I'm sure everyone living in a 10 mile radius will be delighted by the increased noise floor.
It's more like an alternative to LoRa and Sigfox: "It’s an open standard wireless network technology operating in the 850-950 MHz range. By operating in the sub-GHz range, this ultra-low-power wireless protocol can connect more IoT devices at much longer distances and much lower power than traditional Wi-Fi. The protocol is ratified by the IEEE 802.11ah task group and dubbed Wi-Fi HaLow® by the Wi-Fi Alliance. "
> With the Wi-Fi HaLow’s 9.9 mile range, you could connect to your home Wi-Fi at work, at the grocery store, and even inside your car throughout your ride.
If your house is far enough up the side of a mountain to provide a LOS path to all those places then yeah, sure.
Such a range would really increase the necessity of improved WiFi security.
If it has any initial success the tragedy of the commons will make it unusable unless you live on a farm. Up to 10 miles range from an omnidirectional antenna is only a feature until you realise home many people and their devices are within that range fighting it out for an average consumer. sigh
Finally, the same tragedy of the commons which brought us excessively bright headlights can now ruin the wireless spectrum.
9.9 miles if both sides of the link are on mountain tops with no buildings in the Fresnel zones.
That's 32.5 megabits/sec, not MB/s. It uses the 802.11ah standard.
… which is about 4MB/s
And halve that to get "real world" speeds.
I've already been using HaLow for years to link my in-laws house to our holiday cottage. I get ~14Mbps which is enough for my wife and I to work remotely for a few days.
I purchased a cheap "CCTV wireless bridge" from AliExpress and it works fine. Sure, I could be paranoid about the security, but honestly these devices are dumb and the goats in that village aren't astute at hacking obscure wireless signals.
I'm using it at less than 1km, but that's because we're on a mountain and there's lots of trees that I have to cut through.
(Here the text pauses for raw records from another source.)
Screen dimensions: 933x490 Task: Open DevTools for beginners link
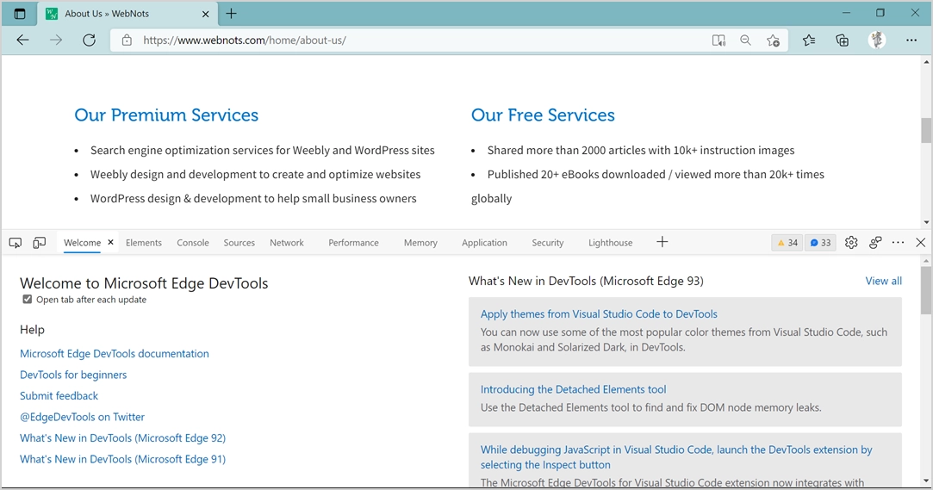[73, 375]
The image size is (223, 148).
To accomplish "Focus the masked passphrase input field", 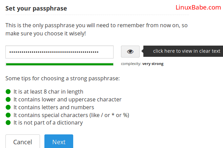I will [59, 52].
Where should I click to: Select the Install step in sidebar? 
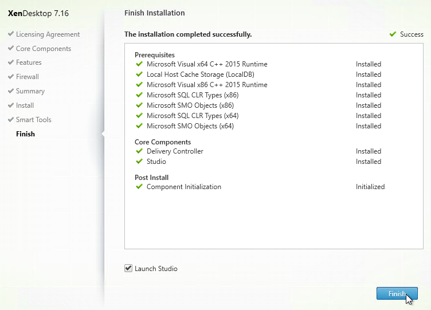(x=25, y=105)
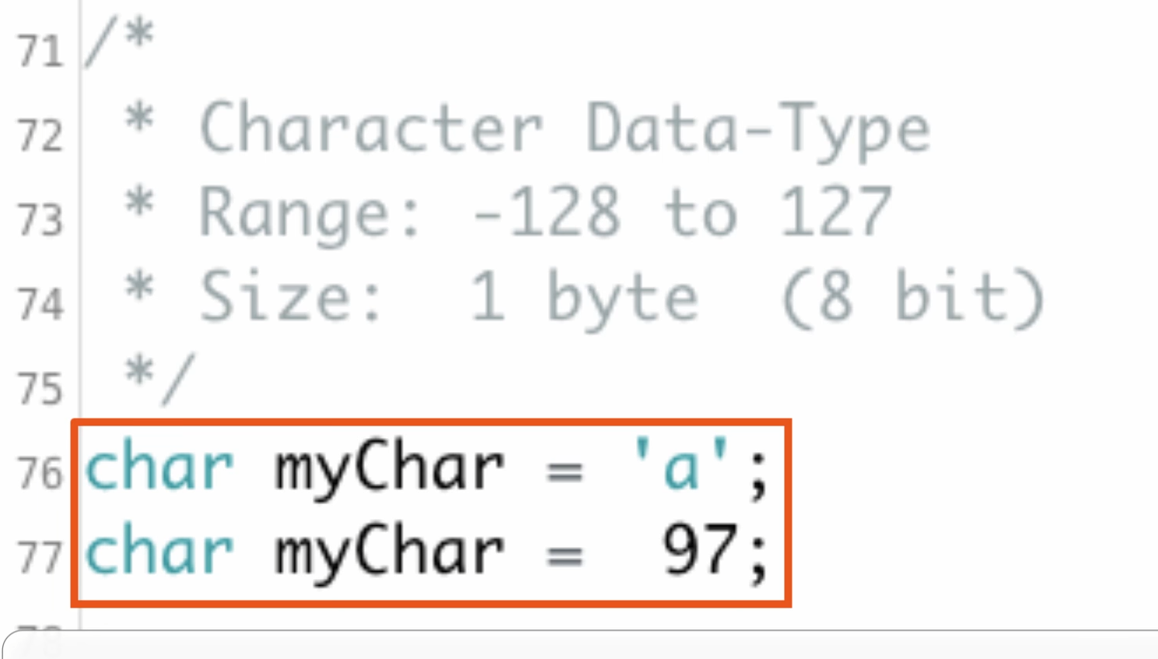
Task: Click line number 71 in the gutter
Action: click(x=40, y=51)
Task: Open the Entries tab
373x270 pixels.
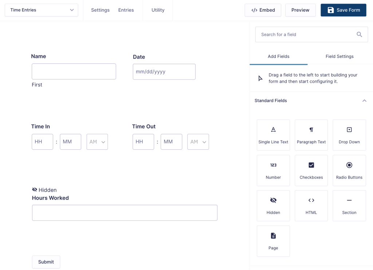Action: [x=126, y=10]
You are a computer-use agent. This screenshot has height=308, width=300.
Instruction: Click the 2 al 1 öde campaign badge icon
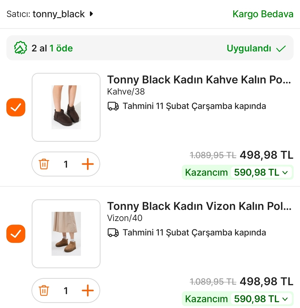21,48
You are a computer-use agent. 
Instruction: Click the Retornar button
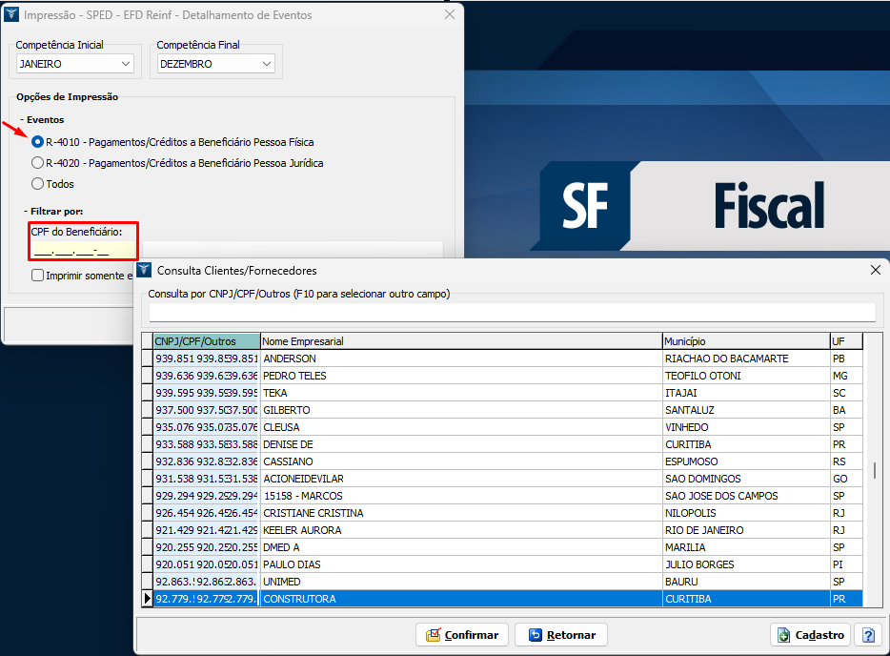pos(561,635)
I've previously tried 5GHz Ubiquiti gear but there's a particularly big tree I can't get through. I swapped out the omni-antenna for some UHF directional antennas to make it more selective.
Looks like this product is just a reference design for their silicon, I can't see anywhere you can actually buy it.
The compromise is bandwidth and data rate. 802.11ah operates in the 900MHz band.
That frequency band might not be very available for this service if NextNav gets their way. They are petitioning to get priority in the currently unlicensed 902-928MHz band.
https://www.eff.org/deeplinks/2024/09/nextnavs-callous-band-...
Its dissapointing there isnt any price information or similar.
I can see this being a huge benefit for the poorest and also quite helpful to bring pressure into mobile plans as they and ISPs compete directly with one another.
I can see this being a huge benefit for the poorest and also quite helpful to bring pressure into mobile plans as they and ISPs compete directly with one another.
Google promised to bring free WiFi to poor people in Chicago by putting access points in light poles.
It had a big press event with the mayor and all the media. Got millions in free publicity.
Then when it came time to actually build, Google bailed.
Might help to insist that kind of investment goes into escrow before the photoshoot.
In short - cool stuff, not there yet, perhaps never due to regulation.
Somehow my WiFi's ideal radius is 9.9 meters
Sounds like you want Bluetooth
Soon "war sitting" will replace "war driving."
> It relies on Sub-GHz frequency waves that travel long distances
Would this device interfere with LoRa devices operating in the same area?
Yes it's the same bands as lora
300mbps might be enough for 240p video, but that still sounds painfully slow.
Use a lossy video codec if you need 300Mb/s for 240p streaming or just double check your math before making a fool of yourself with exaggerated claims.
I can’t tell if this is a bad joke?
300Mbps supports a 4-person household all streaming 4k YouTube content simultaneously. Or two households streaming 4k Netflix content.
A lot of people still have 50Mbps or less speeds on their fixed broadband line and they’re streaming content just fine!
I have 400Mbps at home, I can play online games with 50ms ping and watch 1080p on YouTube, it's enough for most people.
I have 10Mbps at home, 50ms pings, and 1080p streaming.
On the plus side, it might finally create an incentive for decluttering websites... given enough adoption.